Back in November Beau Bullock wrote a blog post describing how his awesome PowerShell tool MailSniper can sometimes bypass OWA portals to get mail via EWS if it has not been configured with the same two-factor authentication (2FA) protection.
I used that technique on a recent test and was able to abuse the situation even further. Here is my story…
I did a password spray on an external OWA portal and discovered that the password for the user who we will call Jane Doe was Spring2017. But I was not able to login to Jane’s account because it required, as you might have guessed, a time-sensitive token provided by 2FA. So I tried accessing Jane’s mailbox via Exchange Web Service (EWS) using MailSniper and was able to retrieve Jane’s mail messages from the server. Cool. So I can read her email. That is sort of interesting but not really interesting enough.
I investigated what other external services were available on the organization’s network and, pretty predictably, found a VPN but that was also protected by 2FA of course. Clearly I needed to get access to those 2FA tokens if I was going to get anywhere.
Hmm. On a crazy whim I waited until after hours and tried calling the organization’s help desk hoping that someone was on call for off hours help. I waited until after hours in order to maximize the chances that the real Jane Doe would not access her email and get suspicious before I could get to it and mark it as “Read” or delete it altogether. Here is a paraphrased transcript of the call.
Help desk: Hello, this is Hal at the Acme Widget Help Desk. How can I help you?
Me: Hi Hal. This is Jane Doe. I would like to add another phone to my account to use for two-factor authentication when I connect to Acme’s network when I am away from the office. Is that possible?
Hal: Of course that is possible. I would be happy to help you get that set up. First, I need to know what type of phone it is.
Me: It’s an iPhone.
Hal: Okay and what is your email address, Jane?
Me: It is [email protected]
This is the account for which I learned credentials from the password spray.
Hal: Great. Yes, I see your email address in the directory. I just sent an activation link to that account. You will need to open the email up on your phone and click the link.
Me: Sure. Hang on…
I execute MailSniper and pull the email from the server using EWS. Then I copy out the text of the email and paste it into a new outgoing email that I send to myself. I open the email on my phone and click the link.
Me: Ok. It looks like I am all set up on my new phone. So normally a push notification is sent to my primary phone. How do I use the new secondary phone instead?

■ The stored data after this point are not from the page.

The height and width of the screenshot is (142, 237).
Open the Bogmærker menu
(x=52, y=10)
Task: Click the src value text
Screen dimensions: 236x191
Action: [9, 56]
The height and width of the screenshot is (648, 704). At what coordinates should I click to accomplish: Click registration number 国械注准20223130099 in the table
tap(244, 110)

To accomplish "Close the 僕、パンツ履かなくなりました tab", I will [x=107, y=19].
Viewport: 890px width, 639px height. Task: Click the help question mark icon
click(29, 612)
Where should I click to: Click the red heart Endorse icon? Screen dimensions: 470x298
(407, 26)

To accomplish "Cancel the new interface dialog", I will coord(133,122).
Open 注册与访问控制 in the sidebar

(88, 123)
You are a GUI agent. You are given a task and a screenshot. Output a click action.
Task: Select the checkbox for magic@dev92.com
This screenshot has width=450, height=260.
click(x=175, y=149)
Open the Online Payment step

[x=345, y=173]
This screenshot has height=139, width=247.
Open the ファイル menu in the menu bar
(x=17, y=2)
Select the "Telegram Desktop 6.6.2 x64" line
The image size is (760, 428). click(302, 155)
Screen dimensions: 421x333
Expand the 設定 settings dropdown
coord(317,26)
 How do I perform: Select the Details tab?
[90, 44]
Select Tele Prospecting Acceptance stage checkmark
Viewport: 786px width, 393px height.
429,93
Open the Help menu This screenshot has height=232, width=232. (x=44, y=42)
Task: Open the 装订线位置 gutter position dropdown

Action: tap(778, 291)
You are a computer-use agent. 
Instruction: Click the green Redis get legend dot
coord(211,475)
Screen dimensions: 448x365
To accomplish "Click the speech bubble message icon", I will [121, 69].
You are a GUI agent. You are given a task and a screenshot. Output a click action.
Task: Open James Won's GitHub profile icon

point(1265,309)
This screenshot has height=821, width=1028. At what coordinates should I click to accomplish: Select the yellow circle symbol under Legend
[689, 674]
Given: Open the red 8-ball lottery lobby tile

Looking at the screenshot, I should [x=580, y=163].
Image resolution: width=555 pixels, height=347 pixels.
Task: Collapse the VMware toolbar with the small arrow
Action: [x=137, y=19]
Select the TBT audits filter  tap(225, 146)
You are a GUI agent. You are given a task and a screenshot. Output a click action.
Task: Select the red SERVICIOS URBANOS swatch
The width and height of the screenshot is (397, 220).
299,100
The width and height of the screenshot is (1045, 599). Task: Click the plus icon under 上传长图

Hal: You enter your username and then your password but don’t press enter. Instead, add a comma after the password then add the 6 digit code from the app on your phone.
Me: I think I understand. Let me give it a try.
I try tacking on the code as Hal described and was able to successfully login to the VPN as Jane Doe.
Me: Thank you Hal. That worked perfectly! Now, just to be sure I understand — the primary phone will continue to get push notifications unless I enter the code from my secondary phone in the password field when authenticating. Is that correct?
I needed to be sure that the real Jane Doe was still able to access her account normally.
Hal: Yes, that’s right.
Me: You have been so helpful Hal. Thank you so much.
Hal: You are welcome and have a great day Jane!
At that point, I was able to authenticate to the VPN and get access to the organization’s Intranet and was now a trusted insider. The next step would be to attempt to elevate privilege and pivot….and so the dominoes begin to fall….
- It started with a weak password policy. I was able to guess a user’s password in a password spray attack.
- Exchange Web Service was accessible without two-factor authentication.
- The Help Desk did not authenticate me other than to incorrectly assume that since I had access to Jane Doe’s mailbox, I must be Jane Doe.
- Always use a strong password policy. At BHIS we recommend at minimum a 15 character passphrase.
- EWS is enabled by default with Exchange. If not needed, disable it altogether. If it is required, consider whitelisting only those applications that require access or enable it with 2FA.
- Authenticate users before provisioning 2FA access tokens with more than just an email. Passwords are stolen and guessed all the time and for use cases such as 2FA, should not be considered sufficient authentication.